StarTrak's ReeferTrak Scout system, installed on refrigerated trucks, transmits temperature, location and other data to base stations up to 3 miles away.
By Claire Swedberg
When the reefers operate out of range of a base station, the onboard transponder logs the refrigeration unit's performance data and, upon arrival near a base station, automatically downloads the information when it captures a transmission from that station. In this way, customers can confirm the shipment's temperature compliance from origin to destination. The GPS receiver tracks the location of the vehicle as it travels throughout the day, and those locations are stored and later downloaded with other sensor measurements once the vehicle comes within range of the base station.

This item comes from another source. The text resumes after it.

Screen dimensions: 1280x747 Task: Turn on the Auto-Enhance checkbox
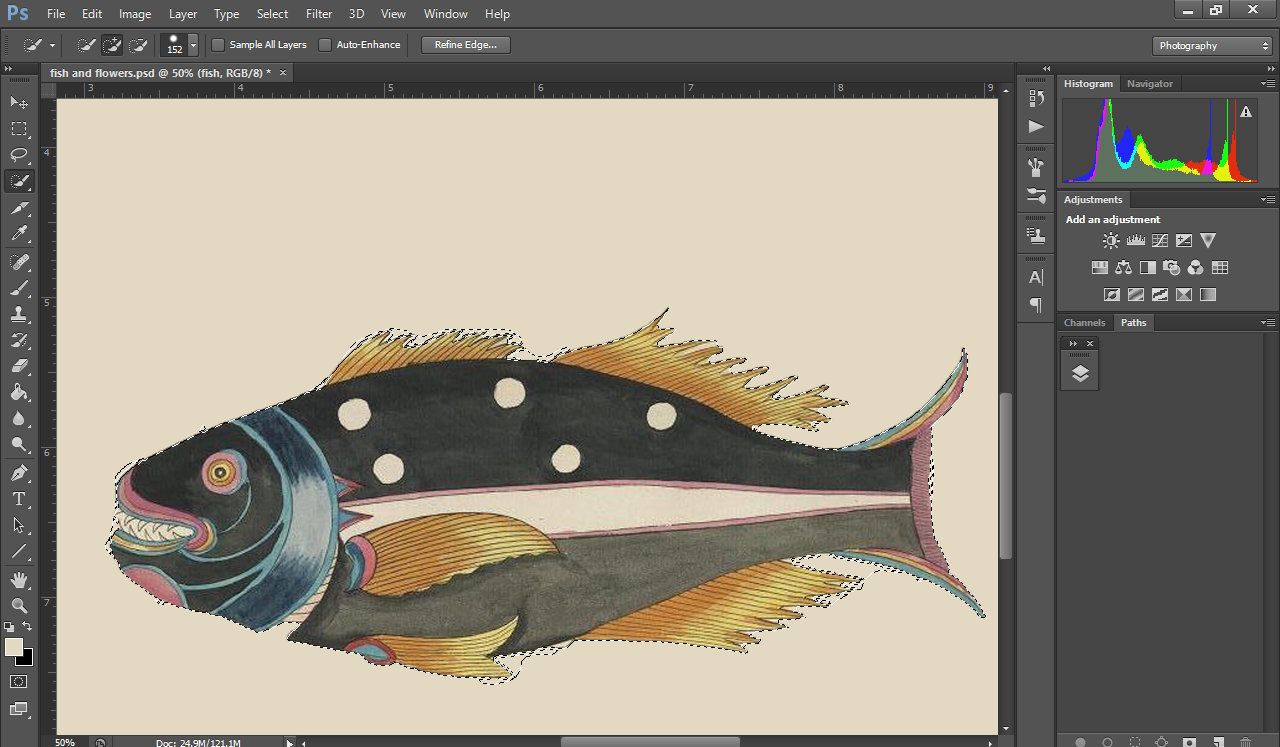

Maintaining a record for the temperature of perishable food has become a strong incentive for the transportation industry to seek tracking technology. With the Scout system, Slifkin says, the sensor records the details of the temperature at preset intervals—for example, every three minutes. When the truck passes or comes within range of a Scout RF antenna, the base station captures the data and sends it via a wireless connection to StarTrak's central data center. The data is then posted on a secure Web site that truck companies, manufacturers and other interested parties can access to evaluate whether the product maintained a stable temperature.

The Scout system allows trucking companies to prepare their vehicles automatically for the day and begin cooling the units at a preprogrammed time, based on instructions received from the base station. "The dispatcher can set the system to instruct vehicle cooling systems to begin at a certain time of the morning," Slifkin says, "and also read sensors as to how much fuel is in the tank, what the oil pressure is, and even whether the door is shut." Employees arriving at the office that morning, he adds, can receive a message on the Web site related to which vehicles may not be responding appropriately (not cooling down, for instance) or that do not have enough fuel in their tanks.

Regarding cost, Slifkin is not revealing specifics at this time, though it is said to be a much lower cost than that of satellite systems. "It's a lot less expensive than you would think," Slifkin says, indicating that the hardware and software—all of which is provided by StarTrak—cost companies "considerably less than $1,000 per trailer." StarTrak also charges a service fee based on usage, but it is far less than cellular or satellite, Slifkin says.

Most of StarTrak's products, Slifkin reports, are still using satellite or cellular technology. ReeferTrak Scout, he says, "is a big part of our future, but not a large part of what we currently offer."